Proposition Algebra with Projective Limits

TL;DR

This paper introduces proposition algebra with projective limits, capturing the dynamic evaluation of sequential propositional logic through free valuations and algebraic specifications, extending classical Boolean algebra to handle infinite objects.

Contribution

It develops a new algebraic framework for sequential propositional logic using free valuations and inverse limits, generalizing Boolean algebra and enabling analysis of infinite propositional objects.

Findings

Proposition algebra captures dynamic evaluation in sequential logic.

Inverse limit construction connects finite and infinite propositional objects.

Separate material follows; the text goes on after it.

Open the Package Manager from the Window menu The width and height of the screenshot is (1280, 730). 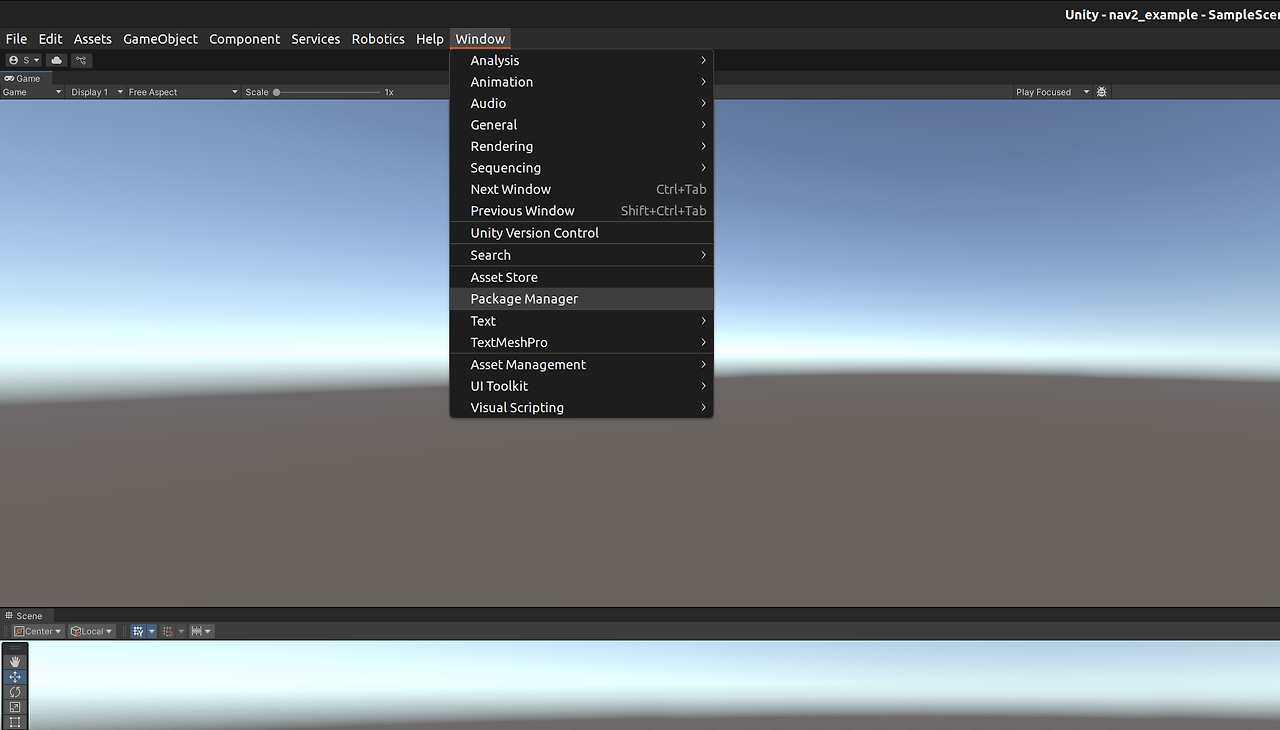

Algebraic specification provides a foundation for reasoning about sequential propositions.

Abstract

Sequential propositional logic deviates from ordinary propositional logic by taking into account that during the sequential evaluation of a propositional statement,atomic propositions may yield different Boolean values at repeated occurrences. We introduce `free valuations' to capture this dynamics of a propositional statement's environment. The resulting logic is phrased as an equationally specified algebra rather than in the form of proof rules, and is named `proposition algebra'. It is strictly more general than Boolean algebra to the extent that the classical connectives fail to be expressively complete in the sequential case. The four axioms for free valuation congruence are then combined with other axioms in order define a few more valuation congruences that gradually identify more propositional statements, up to static valuation congruence (which is the setting of conventional propositional logic). Proposition algebra is developed in a fashion similar to the process algebra ACP and the program algebra PGA, via an algebraic specification which has a meaningful initial algebra for which a range of coarser congruences are considered important as well. In addition infinite objects (that is propositional statements, processes and programs respectively) are dealt with by means of an inverse limit construction which allows the transfer of knowledge concerning finite objects to facts about infinite ones while reducing all facts about infinite objects to an infinity of facts about finite ones in return.